(Descrição do exercício) Reescreva o trecho do texto sobre a mensagem de Marcelo que começa nas palavras "O apelo da Presidência" e termina depois de "da Soberania popular.", substituindo "teimoso" por "obstinado".

(Excerto do texto)
A política-travão

A questão que Marcelo deixa no ar na sua mensagem desta semana é só uma: os tempos de crise que vivemos são consentâneos com o plano que António Costa tinha no início da ‘geringonça’?

O país acordou por estes dias para um arrufo (?) entre o Presidente da República e o primeiro-ministro. Será só isso?
António Costa alegou a inconstitucionalidade de leis do Parlamento (aprovadas por todos os partidos contra o Governo e o PS) e apelou a que Marcelo as não promulgasse (com apelo ao princípio de que o Parlamento não pode no ano em curso agravar despesa orçamental). Aquelas leis, que preveem o reforço de medidas sociais em tempos de pandemia, determinam, segundo o Governo, um impacto orçamental muito elevado. 

Marcelo Rebelo de Sousa não só não foi ao encontro do Governo, como aproveitou a circunstância para dar um puxão de orelhas ao inquilino de S. Bento. O Presidente chama a atenção para o perigo de «situações extremas de confronto entre Governo minoritário e todos os demais partidos com assento parlamentar». Essas situações aconselham «concertação de posições e não afrontamento», «sobretudo numa crise tão grave, a exigir espírito de diálogo» «e muito menos um clima de crise política, a todos os títulos indesejável». 

O apelo da Presidência é claro: António Costa não deve ser teimoso nem prepotente e, como Governo minoritário e ainda para mais numa altura destas, não deve afrontar a maioria, antes procurar diálogo e compromisso. É um recado político forte, que pode vir a marcar o final deste mandato de António Costa. E por isso mesmo vale a pena tentar perceber o que está aqui em causa.

Tudo começou com António Costa a ser o primeiro líder de Governo que saiu de um resultado perdedor nas eleições. Perdeu as eleições para a PaF de Passos Coelho e Paulo Portas, mas alcançou um acordo com outros partidos que lhe asseguraram uma maioria parlamentar. E foi então que se disse, que era a vitória do parlamentarismo, que o elogio supremo da democracia era respeitar a vontade dos representantes soberanos do país, ali na Casa da Soberania popular.

Esta história depois não evoluiu sempre de modo linear: fomos tendo algumas crises, mais ou menos graves, sempre que o Parlamento tirou o tapete ao Governo. Foi assim, por exemplo, que um acordo de concertação social caiu (e passou a exigir-se a assinatura do primeiro-ministro em acordos futuros), em 2017. Já antes tinha sido com a demissão do presidente da Caixa Geral de Depósitos, cujas condições para a sua contratação o Governo não conseguiu garantir no hemiciclo. Voltou a ser sempre que medidas pontuais orçamentais escaparam à vontade do Governo.

Mas, por outro lado, o Governo conseguiu travar a crise dos professores virando o tabuleiro a seu favor e comprometendo a afirmação eleitoral do PSD e do CDS, nas eleições que viriam a perder. Um Governo minoritário é sempre vulnerável às maiorias que em cada momento é capaz de construir ou de travar. A única forma de conduzir o seu processo de Governo é pela política. A questão que Marcelo deixa no ar na sua mensagem desta semana é só uma: os tempos de crise que vivemos são consentâneos com o plano que António Costa tinha no início da ‘geringonça’?

(Conjunto de dados)
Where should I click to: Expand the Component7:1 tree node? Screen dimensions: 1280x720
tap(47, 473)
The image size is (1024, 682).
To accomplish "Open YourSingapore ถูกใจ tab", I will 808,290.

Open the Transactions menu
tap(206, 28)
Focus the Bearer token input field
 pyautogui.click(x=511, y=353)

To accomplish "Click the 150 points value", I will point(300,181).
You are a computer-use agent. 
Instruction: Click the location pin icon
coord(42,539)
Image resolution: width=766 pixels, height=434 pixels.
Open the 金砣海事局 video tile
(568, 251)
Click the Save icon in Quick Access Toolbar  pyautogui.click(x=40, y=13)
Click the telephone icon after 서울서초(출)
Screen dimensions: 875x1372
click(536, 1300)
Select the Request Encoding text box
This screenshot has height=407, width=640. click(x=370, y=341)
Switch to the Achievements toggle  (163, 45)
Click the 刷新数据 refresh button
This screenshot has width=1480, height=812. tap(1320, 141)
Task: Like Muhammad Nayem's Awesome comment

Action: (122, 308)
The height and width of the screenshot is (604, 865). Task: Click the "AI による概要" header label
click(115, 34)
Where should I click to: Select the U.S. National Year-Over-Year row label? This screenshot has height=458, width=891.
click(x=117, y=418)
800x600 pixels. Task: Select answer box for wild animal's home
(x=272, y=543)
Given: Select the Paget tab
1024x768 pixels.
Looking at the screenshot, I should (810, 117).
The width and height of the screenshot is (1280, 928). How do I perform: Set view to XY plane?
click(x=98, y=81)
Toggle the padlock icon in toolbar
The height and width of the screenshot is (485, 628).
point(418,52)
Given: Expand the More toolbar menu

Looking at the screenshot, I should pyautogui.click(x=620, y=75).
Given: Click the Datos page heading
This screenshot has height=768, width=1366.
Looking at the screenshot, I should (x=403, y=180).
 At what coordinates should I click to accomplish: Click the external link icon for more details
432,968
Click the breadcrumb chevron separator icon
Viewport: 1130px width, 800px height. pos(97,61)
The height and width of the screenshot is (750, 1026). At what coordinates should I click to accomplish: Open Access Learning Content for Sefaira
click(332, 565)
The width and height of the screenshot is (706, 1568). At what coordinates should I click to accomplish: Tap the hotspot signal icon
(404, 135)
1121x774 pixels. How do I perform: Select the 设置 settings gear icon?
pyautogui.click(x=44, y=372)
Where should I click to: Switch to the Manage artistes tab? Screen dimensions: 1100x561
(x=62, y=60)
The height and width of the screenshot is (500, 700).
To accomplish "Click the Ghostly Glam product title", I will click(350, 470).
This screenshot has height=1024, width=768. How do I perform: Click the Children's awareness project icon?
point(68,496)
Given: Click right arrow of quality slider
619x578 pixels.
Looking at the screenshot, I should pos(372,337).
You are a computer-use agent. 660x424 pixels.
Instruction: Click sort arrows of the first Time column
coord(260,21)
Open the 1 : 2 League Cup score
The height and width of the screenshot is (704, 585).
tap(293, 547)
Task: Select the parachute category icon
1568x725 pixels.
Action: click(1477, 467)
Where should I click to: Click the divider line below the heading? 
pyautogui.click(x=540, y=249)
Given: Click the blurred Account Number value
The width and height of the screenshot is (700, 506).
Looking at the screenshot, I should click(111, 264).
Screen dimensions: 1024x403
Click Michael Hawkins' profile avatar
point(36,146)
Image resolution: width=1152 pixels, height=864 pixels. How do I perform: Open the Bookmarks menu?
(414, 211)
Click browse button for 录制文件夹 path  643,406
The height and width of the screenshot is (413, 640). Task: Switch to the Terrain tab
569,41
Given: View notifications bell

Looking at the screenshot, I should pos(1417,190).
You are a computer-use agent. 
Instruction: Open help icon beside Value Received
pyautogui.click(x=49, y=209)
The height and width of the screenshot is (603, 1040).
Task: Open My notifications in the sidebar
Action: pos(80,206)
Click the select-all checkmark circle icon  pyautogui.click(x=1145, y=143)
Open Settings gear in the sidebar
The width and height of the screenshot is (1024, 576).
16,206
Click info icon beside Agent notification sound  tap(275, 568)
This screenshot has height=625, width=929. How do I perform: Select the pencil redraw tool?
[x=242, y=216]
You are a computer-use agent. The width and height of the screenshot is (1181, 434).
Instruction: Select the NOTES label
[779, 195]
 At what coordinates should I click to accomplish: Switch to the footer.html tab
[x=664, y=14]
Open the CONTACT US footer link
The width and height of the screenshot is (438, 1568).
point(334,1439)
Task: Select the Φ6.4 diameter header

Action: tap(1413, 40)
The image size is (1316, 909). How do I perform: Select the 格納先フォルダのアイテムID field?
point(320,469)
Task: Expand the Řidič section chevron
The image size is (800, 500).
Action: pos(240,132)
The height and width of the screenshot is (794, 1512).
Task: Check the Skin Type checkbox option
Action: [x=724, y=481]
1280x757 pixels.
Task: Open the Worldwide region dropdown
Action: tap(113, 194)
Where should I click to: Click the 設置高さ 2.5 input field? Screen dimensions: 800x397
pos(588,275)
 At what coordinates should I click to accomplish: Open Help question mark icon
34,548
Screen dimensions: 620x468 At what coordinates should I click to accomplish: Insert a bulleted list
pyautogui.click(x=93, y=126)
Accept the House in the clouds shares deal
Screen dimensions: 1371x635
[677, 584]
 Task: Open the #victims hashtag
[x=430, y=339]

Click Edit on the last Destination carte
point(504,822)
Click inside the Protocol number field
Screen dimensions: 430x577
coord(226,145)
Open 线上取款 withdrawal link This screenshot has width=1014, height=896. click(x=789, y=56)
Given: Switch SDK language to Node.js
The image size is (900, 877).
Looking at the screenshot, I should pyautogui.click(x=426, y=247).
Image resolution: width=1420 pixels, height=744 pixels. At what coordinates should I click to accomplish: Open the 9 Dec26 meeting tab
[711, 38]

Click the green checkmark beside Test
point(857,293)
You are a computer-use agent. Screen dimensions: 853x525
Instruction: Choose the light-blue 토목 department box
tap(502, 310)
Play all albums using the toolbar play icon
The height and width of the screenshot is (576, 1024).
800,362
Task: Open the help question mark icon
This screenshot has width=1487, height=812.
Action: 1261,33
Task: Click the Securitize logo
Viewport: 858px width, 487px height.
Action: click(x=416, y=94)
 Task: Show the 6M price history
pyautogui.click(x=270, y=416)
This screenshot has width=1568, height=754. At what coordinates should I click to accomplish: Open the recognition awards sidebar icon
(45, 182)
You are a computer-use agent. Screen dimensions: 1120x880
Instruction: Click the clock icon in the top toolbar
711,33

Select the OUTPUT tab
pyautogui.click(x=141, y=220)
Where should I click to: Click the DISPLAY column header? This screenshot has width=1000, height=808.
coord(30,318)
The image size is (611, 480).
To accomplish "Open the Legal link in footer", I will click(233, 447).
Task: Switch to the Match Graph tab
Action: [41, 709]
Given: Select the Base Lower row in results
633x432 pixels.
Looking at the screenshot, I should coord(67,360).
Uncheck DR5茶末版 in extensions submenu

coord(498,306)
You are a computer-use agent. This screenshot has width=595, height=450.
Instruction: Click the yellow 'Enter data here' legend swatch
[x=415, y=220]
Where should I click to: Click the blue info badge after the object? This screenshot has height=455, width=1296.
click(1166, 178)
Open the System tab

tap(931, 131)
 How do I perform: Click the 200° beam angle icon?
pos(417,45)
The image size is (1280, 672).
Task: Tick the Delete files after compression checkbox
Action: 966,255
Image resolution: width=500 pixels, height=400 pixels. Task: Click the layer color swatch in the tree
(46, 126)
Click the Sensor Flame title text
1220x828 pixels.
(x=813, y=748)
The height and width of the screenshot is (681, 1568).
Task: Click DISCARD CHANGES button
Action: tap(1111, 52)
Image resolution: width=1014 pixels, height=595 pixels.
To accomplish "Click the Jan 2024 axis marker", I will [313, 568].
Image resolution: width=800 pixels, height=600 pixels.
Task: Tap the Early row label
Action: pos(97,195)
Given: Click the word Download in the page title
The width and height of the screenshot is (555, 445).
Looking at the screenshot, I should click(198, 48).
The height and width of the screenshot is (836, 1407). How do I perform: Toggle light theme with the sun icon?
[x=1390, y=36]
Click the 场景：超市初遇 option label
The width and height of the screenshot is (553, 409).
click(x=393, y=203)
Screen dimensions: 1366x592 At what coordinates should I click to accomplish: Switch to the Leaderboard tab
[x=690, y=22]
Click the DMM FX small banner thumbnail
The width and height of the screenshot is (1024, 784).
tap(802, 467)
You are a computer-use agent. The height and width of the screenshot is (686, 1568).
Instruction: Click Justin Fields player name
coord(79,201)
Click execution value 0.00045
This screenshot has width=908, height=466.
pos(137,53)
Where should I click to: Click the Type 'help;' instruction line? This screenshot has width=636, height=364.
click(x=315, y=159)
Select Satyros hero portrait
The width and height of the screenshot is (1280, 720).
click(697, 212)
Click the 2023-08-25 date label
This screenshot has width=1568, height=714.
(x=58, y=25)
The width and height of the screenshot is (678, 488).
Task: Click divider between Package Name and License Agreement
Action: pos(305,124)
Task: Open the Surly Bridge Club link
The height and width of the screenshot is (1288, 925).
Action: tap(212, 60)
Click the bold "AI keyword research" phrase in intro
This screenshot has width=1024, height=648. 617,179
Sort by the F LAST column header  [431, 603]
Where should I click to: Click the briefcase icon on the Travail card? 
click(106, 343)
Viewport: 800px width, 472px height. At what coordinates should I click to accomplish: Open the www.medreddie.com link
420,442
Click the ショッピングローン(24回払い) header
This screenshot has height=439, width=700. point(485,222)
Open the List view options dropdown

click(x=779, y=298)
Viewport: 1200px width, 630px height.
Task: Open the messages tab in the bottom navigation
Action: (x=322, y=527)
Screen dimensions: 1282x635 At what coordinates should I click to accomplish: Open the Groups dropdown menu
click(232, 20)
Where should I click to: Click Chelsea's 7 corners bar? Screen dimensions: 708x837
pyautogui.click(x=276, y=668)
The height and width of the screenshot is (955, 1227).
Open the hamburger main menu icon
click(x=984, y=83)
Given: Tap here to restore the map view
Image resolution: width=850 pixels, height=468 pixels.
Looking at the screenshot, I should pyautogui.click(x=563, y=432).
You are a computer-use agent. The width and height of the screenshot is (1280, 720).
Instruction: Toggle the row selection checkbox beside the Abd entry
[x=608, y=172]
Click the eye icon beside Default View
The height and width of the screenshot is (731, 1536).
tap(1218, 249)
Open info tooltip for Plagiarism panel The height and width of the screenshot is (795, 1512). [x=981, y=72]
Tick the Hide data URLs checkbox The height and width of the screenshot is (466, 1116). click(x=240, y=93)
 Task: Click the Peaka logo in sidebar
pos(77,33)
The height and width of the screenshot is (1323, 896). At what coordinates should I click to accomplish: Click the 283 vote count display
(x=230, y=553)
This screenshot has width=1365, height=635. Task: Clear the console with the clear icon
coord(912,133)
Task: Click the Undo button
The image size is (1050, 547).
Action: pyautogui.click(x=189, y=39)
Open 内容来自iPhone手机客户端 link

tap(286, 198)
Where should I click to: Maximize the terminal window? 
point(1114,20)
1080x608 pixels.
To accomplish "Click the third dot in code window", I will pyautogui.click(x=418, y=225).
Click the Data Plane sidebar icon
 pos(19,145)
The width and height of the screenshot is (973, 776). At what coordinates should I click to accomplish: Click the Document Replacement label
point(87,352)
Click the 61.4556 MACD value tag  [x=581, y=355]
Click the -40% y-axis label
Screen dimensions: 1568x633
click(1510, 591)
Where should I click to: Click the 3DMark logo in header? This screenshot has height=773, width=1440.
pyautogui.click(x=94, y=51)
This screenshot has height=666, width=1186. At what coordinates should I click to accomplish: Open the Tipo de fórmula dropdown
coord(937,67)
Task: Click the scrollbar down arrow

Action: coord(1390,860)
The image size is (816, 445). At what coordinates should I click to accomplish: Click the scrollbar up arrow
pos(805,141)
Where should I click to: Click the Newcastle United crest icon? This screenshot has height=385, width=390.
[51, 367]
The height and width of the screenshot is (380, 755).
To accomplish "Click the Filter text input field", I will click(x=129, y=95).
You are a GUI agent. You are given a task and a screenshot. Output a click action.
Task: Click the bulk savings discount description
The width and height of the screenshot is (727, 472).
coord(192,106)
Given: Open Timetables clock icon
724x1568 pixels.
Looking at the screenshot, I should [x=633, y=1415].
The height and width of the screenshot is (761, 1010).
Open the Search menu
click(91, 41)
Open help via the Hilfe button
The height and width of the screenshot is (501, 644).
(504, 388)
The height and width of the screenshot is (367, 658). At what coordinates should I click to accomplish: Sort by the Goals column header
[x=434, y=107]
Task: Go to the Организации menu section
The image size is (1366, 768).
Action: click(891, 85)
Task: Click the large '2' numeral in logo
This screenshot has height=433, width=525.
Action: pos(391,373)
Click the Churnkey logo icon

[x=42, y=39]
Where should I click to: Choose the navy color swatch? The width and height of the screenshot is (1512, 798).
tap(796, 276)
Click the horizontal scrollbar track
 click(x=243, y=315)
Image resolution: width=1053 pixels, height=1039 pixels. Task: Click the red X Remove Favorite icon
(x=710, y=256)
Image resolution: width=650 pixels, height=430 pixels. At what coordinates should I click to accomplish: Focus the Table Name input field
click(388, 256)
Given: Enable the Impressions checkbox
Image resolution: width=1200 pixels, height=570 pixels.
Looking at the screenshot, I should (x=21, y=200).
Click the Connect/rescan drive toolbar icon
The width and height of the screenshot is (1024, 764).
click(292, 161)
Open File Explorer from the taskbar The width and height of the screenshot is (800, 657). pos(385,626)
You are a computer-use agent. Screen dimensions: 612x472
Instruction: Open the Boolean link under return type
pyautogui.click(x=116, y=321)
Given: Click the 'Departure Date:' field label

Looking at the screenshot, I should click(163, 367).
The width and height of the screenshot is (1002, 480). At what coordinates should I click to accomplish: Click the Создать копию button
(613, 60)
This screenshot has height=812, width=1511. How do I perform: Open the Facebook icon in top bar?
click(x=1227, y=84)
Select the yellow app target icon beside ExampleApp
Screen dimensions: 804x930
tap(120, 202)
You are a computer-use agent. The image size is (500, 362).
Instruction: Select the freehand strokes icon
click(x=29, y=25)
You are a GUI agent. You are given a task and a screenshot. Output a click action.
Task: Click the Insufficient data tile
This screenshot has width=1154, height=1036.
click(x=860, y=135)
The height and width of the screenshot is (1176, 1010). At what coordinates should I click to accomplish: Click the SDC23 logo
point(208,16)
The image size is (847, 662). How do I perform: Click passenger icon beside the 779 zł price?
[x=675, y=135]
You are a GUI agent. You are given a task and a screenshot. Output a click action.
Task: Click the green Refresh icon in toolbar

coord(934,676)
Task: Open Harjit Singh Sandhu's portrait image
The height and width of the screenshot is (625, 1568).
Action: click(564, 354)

(Resposta)
O apelo da Presidência é claro: António Costa não deve ser obstinado nem prepotente e, como Governo minoritário e ainda para mais numa altura destas, não deve afrontar a maioria, antes procurar diálogo e compromisso. É um recado político forte, que pode vir a marcar o final deste mandato de António Costa. E por isso mesmo vale a pena tentar perceber o que está aqui em causa.

Tudo começou com António Costa a ser o primeiro líder de Governo que saiu de um resultado perdedor nas eleições. Perdeu as eleições para a PaF de Passos Coelho e Paulo Portas, mas alcançou um acordo com outros partidos que lhe asseguraram uma maioria parlamentar. E foi então que se disse, que era a vitória do parlamentarismo, que o elogio supremo da democracia era respeitar a vontade dos representantes soberanos do país, ali na Casa da Soberania popular.